Brand. We all know it when we see it. The curved checkmark embraced and modified by Nike to now be known as the “swoosh.” The white script on red background that will always spell out Coca-Cola. The team of draft horses and catchy jingle that for years represented Budweiser (and still does at holiday time). Think about where and when you’ve seen these brands – and in what context – and you are likely reflecting on the process of integrated marketing.
The American Marketing Association defines integrated marketing as “a planning process designed to assure that all brand contacts received by a customer or prospect for a product, service, or organization are relevant to that person and consistent over time” (Brand is defined as a product's attributes — name, appearance, reputation, and so on — taken collectively and abstractly).

Integrated marketing begins with branding. While we can relate visually to Nike’s swoosh, we are also relating subliminally to all the characteristics that the swoosh represents – physical fitness, excellent athletic apparel, exceptional sports performance are just a few. These are the attributes of Nike’s brand, and consumers expect these attributes and a lot more every time they come in contact with Nike marketing, such as purchasing a Nike product, watching a Nike-sponsored sporting event, or hearing from an athlete who endorses Nike apparel.

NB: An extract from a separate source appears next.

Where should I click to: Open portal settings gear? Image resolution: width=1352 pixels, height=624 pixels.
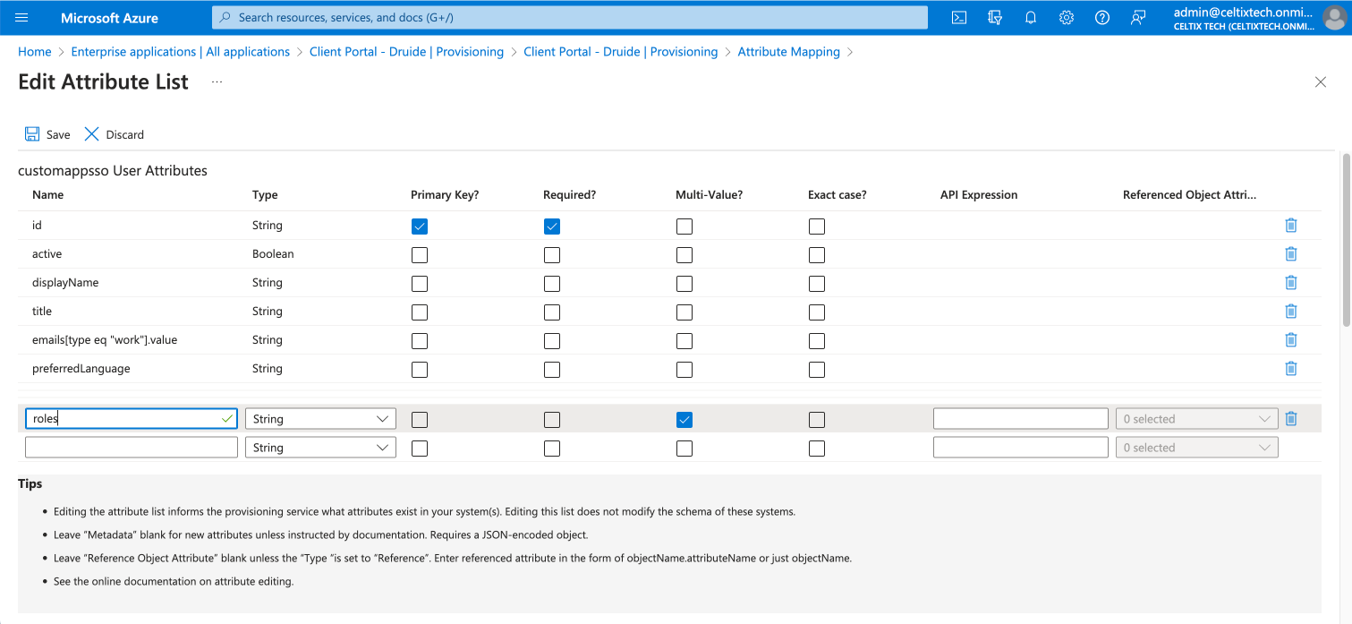[1066, 18]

If we were to define a brand for MVCC, what attributes would be included? Excellent education? Friendly and welcoming atmosphere? Convenience and flexibility? What would our brand look like? Tea leaves? A hawk? What would our brand promise be?

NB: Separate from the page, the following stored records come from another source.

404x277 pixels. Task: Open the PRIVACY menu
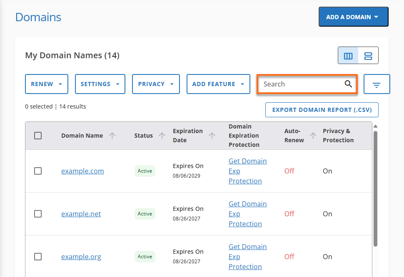(156, 84)
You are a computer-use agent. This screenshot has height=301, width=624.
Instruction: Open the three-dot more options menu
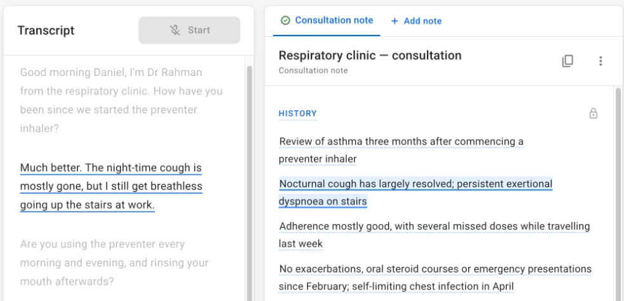click(x=601, y=61)
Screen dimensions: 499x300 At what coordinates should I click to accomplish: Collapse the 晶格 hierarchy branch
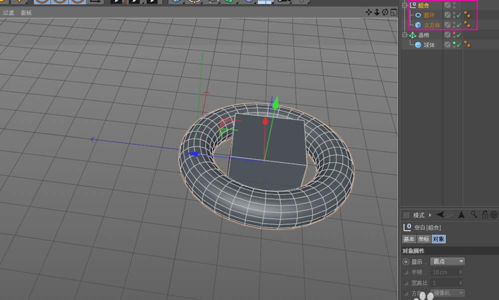click(x=405, y=35)
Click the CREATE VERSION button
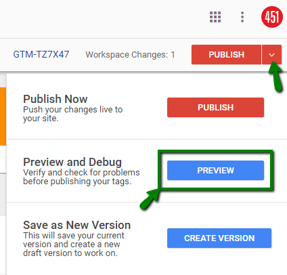The height and width of the screenshot is (275, 287). tap(219, 238)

The college’s Marketing and Communications department, with my support, will be conducting focus groups across the college, to collect faculty, staff and student opinions on branding, through an exercise known as the Brand Platform. The Brand Platform is a five-step process designed to elicit our best thinking about brand purpose, values, positioning, personality and promise. Working with many of the current college committees, we will try to survey as many of you as possible so that our brand development is as informed as it can be. Our goal is to complete the surveying process by December, so that branding – the first step in achieving truly integrated marketing – can be developed and finalized during the spring.

I know many of you have clear opinions on what the college should represent to our students, and what it should not. Please share your answers to the questions above by emailing me at presblog@mvcc.edu.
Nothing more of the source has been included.